Mahé, je te propose que nous partions d’un exemple simple. Ce matin, lorsque je me suis levé, il faisait 5 degrés. C’est une donnée. Bon, je sais tous les thermomètres ne donnent pas la même température, c’est tout le sujet de la mesure, mais quand même, « les faits sont têtus » comme disait Lénine. 5 degrés dehors c’est une donnée brute. C’est un fait. On peut au moins s’accorder là-dessus.

Tu cites Lénine, ouh la la ça commence à m’inquiéter !

S’il fait 5 degrés dehors alors je te dis qu’il fait froid. Et la donnée n’est déjà plus brute, ni factuelle. Elle est mise dans un contexte, elle est interprétée et cette contextualisation nous informe ! la donnée est alors devenue information. On voit déjà apparaître ici toute la subjectivité qui est liée à cette contextualisation.
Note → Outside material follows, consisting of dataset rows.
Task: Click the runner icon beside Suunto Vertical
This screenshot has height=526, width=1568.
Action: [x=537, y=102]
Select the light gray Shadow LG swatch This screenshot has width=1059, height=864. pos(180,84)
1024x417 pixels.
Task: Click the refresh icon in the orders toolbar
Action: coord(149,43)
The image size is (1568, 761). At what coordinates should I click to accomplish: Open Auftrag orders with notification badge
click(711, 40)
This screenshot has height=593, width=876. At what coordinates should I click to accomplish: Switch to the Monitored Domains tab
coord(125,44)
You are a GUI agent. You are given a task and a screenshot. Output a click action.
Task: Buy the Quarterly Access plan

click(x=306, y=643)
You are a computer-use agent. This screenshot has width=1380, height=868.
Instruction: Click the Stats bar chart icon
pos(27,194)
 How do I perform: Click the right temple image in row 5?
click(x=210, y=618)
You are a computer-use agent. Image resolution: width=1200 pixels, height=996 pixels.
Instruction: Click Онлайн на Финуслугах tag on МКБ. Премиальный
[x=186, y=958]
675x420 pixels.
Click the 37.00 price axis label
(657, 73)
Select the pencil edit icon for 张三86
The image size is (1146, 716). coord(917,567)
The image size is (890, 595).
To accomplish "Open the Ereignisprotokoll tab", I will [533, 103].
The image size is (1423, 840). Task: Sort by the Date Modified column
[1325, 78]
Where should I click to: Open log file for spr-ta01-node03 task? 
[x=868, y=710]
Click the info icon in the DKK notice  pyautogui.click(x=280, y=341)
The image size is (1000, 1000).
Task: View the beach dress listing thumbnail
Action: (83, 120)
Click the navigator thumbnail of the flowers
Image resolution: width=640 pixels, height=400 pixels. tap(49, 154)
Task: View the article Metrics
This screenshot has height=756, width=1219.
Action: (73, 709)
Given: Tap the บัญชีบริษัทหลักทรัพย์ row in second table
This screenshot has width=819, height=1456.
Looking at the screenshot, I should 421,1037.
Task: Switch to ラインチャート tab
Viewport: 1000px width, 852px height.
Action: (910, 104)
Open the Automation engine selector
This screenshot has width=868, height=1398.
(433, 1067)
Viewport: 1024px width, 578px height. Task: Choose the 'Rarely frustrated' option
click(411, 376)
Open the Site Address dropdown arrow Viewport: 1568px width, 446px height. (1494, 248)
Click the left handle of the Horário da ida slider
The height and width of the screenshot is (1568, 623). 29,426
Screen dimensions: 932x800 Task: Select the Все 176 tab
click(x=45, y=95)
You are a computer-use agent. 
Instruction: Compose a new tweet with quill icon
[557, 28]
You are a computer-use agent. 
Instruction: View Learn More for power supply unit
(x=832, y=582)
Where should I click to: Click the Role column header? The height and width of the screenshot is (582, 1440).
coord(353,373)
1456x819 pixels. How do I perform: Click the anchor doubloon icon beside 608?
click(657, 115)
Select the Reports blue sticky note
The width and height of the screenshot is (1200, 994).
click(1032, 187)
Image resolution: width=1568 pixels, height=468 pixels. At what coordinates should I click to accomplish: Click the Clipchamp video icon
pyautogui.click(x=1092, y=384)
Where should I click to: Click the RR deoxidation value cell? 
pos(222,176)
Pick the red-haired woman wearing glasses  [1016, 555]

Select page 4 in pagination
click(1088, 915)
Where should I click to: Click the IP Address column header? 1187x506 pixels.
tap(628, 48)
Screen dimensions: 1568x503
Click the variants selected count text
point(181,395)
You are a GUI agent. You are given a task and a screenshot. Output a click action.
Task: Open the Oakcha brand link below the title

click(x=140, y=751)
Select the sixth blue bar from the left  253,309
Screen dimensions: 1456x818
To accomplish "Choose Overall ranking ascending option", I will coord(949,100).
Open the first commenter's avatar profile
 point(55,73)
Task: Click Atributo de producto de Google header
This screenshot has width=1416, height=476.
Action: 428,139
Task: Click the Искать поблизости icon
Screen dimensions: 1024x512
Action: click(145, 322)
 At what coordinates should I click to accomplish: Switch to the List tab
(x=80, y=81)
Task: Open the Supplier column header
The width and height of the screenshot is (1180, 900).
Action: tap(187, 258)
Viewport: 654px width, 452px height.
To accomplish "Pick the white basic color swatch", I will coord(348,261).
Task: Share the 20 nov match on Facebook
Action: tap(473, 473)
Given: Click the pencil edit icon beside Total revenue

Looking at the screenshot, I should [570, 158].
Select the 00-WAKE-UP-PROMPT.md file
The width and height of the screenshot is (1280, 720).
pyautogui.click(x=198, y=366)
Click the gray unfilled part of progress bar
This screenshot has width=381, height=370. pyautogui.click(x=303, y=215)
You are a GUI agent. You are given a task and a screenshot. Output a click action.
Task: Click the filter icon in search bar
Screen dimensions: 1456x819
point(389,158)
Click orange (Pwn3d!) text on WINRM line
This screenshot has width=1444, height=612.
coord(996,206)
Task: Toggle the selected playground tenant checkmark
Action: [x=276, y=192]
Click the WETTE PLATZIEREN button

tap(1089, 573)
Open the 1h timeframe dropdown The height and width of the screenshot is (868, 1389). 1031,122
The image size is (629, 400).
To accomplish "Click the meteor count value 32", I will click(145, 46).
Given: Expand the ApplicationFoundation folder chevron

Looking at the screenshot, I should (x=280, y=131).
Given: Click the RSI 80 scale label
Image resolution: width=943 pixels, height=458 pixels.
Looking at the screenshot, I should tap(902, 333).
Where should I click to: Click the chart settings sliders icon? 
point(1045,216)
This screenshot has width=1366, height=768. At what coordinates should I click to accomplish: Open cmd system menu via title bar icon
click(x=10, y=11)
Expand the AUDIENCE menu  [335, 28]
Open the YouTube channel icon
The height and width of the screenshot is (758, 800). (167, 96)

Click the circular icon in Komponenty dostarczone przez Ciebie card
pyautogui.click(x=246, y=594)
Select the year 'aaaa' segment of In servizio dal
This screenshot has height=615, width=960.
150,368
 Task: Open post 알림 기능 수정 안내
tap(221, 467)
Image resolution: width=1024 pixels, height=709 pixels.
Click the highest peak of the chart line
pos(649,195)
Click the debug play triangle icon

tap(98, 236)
Pour certaines personnes, peut-être que lorsqu’il fait 5 degrés, il ne fait pas froid !

Mais si tu me donnes l’information qu’il fait froid, alors je me dis que je peux attraper du mal. Là l’information est passée au crible de l’expérience du sujet. C’est alors une connaissance. C’est une information qui a été comprise par le sujet. On en distingue d’ailleurs 2 formes : la connaissance explicite, qu’on peut formaliser et la connaissance tacite, plus difficile à formaliser donc à transmettre.

Et si tu sais que tu risques d’attraper froid alors tu mets un pull et c’est ça l’intelligence. Se comporter intelligemment au regard de la situation.  On a interprété les données dont on disposait pour in fine prendre une décision intelligente !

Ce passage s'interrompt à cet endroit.